## What is required
Nothing but the lines from the one with "Image resolution: width=1866" through the final line of the entries should appear in the answer, copied exactly and without pictures.
- Opening Delimiter -
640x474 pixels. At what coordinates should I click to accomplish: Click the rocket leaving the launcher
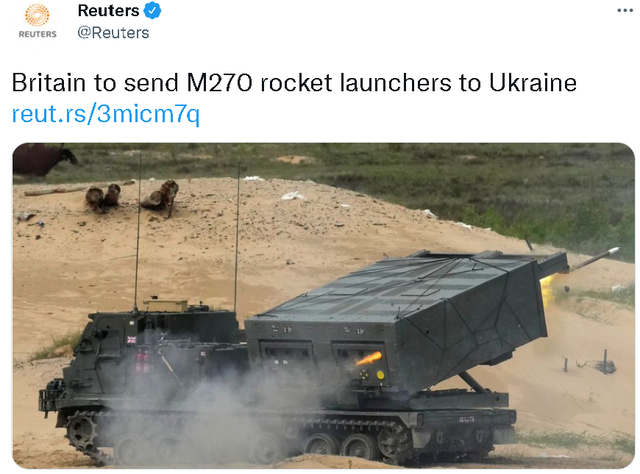594,258
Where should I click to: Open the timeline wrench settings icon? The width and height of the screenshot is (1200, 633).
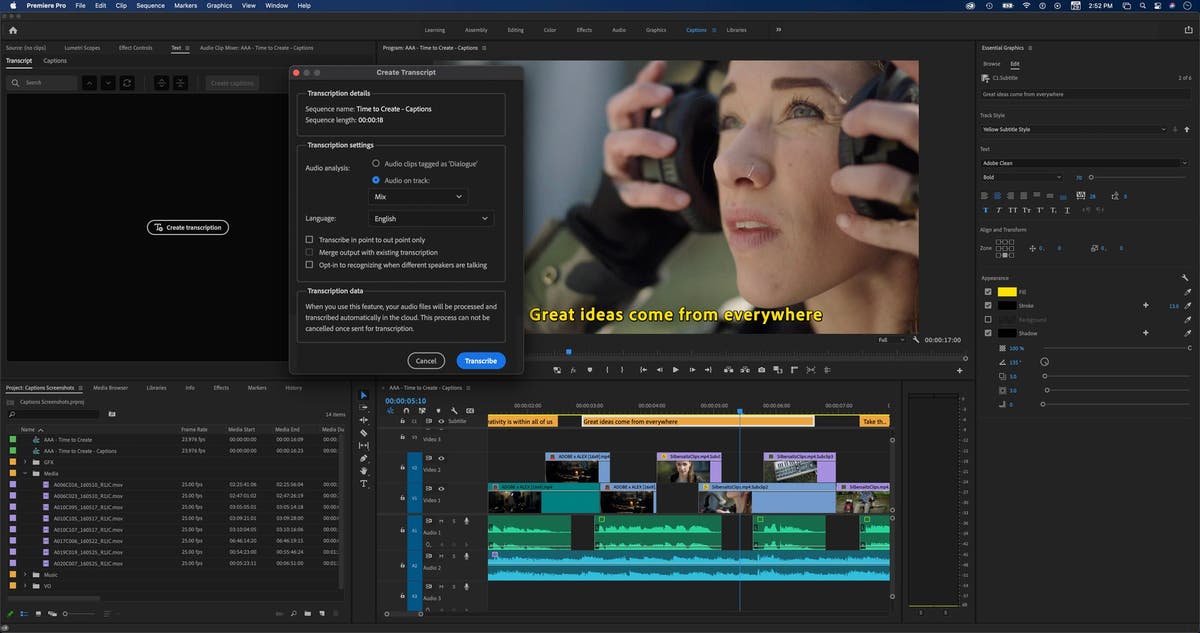(x=455, y=410)
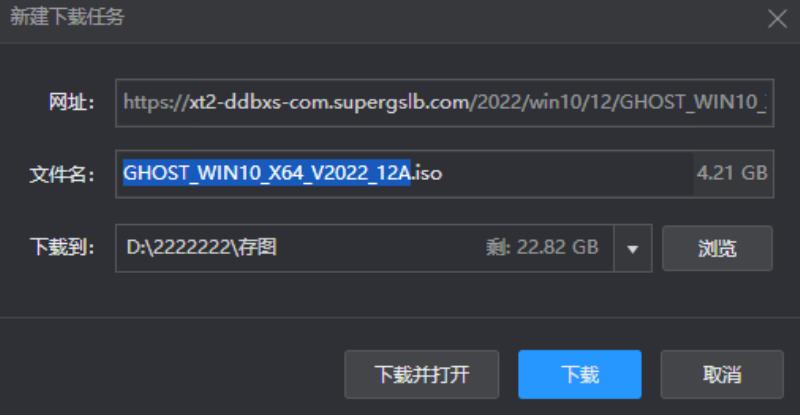Viewport: 800px width, 415px height.
Task: Click the D:\2222222\存图 download path text
Action: point(202,248)
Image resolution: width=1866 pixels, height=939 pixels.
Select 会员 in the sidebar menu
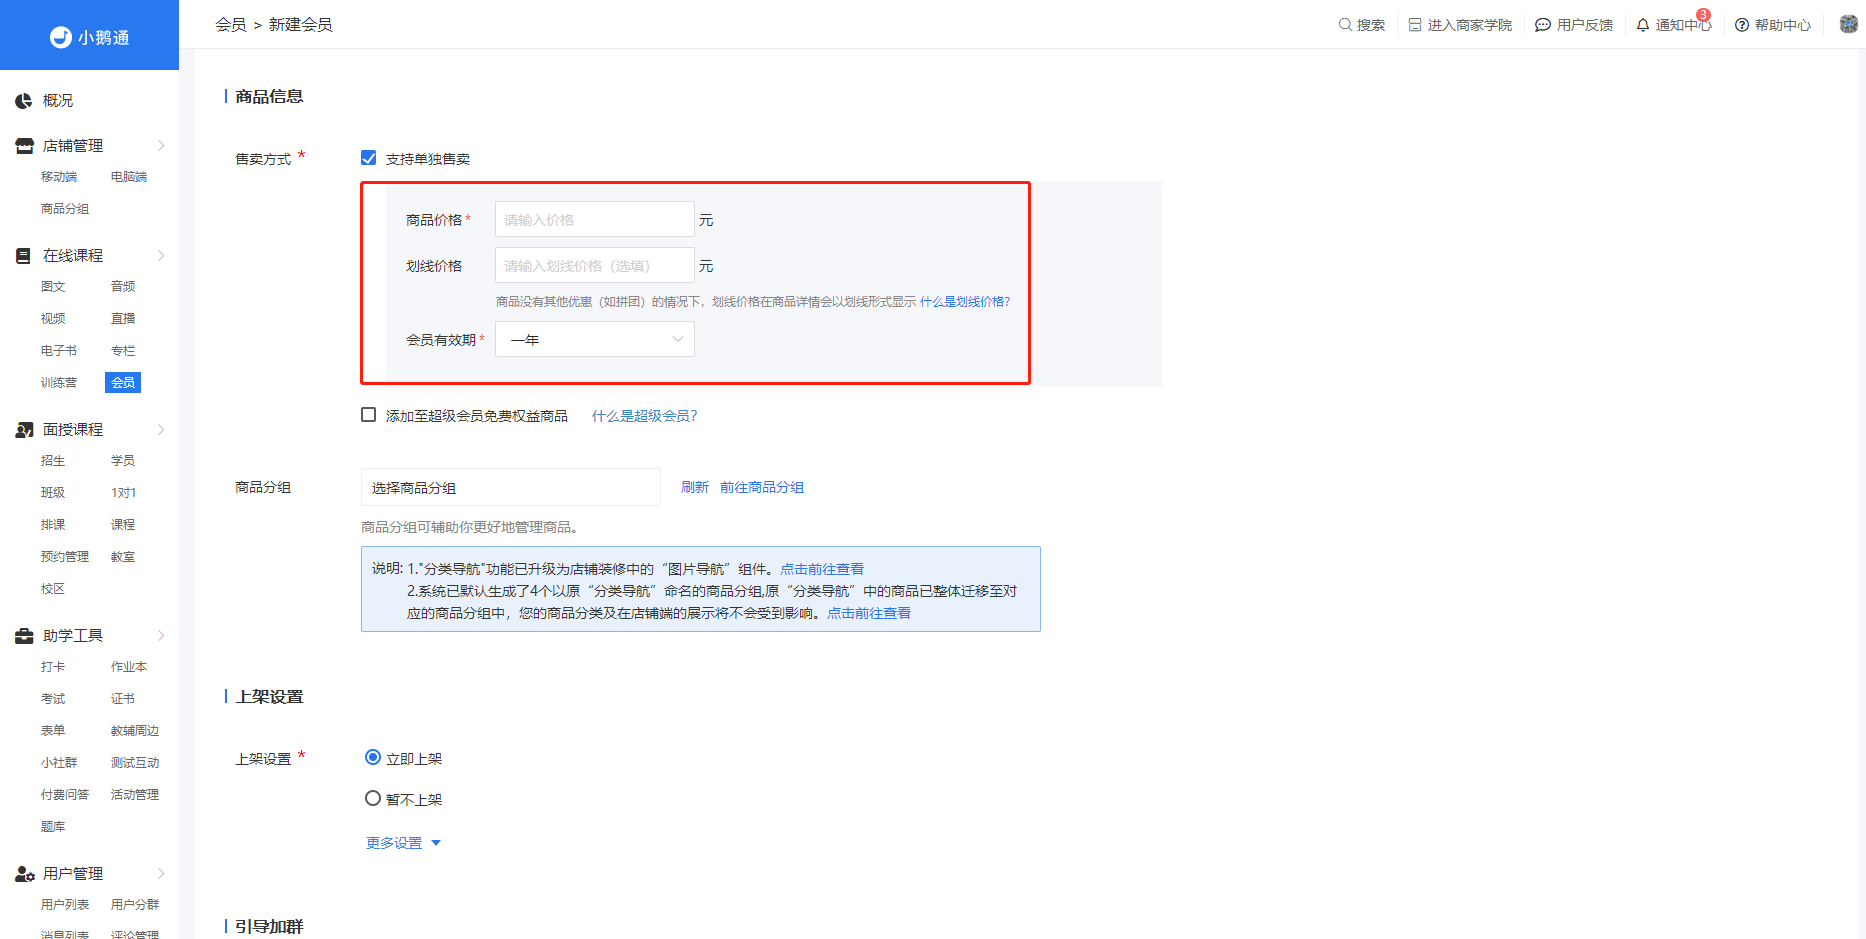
- Closing Delimiter -
## Response area
Image resolution: width=1866 pixels, height=939 pixels.
Select 会员 in the sidebar menu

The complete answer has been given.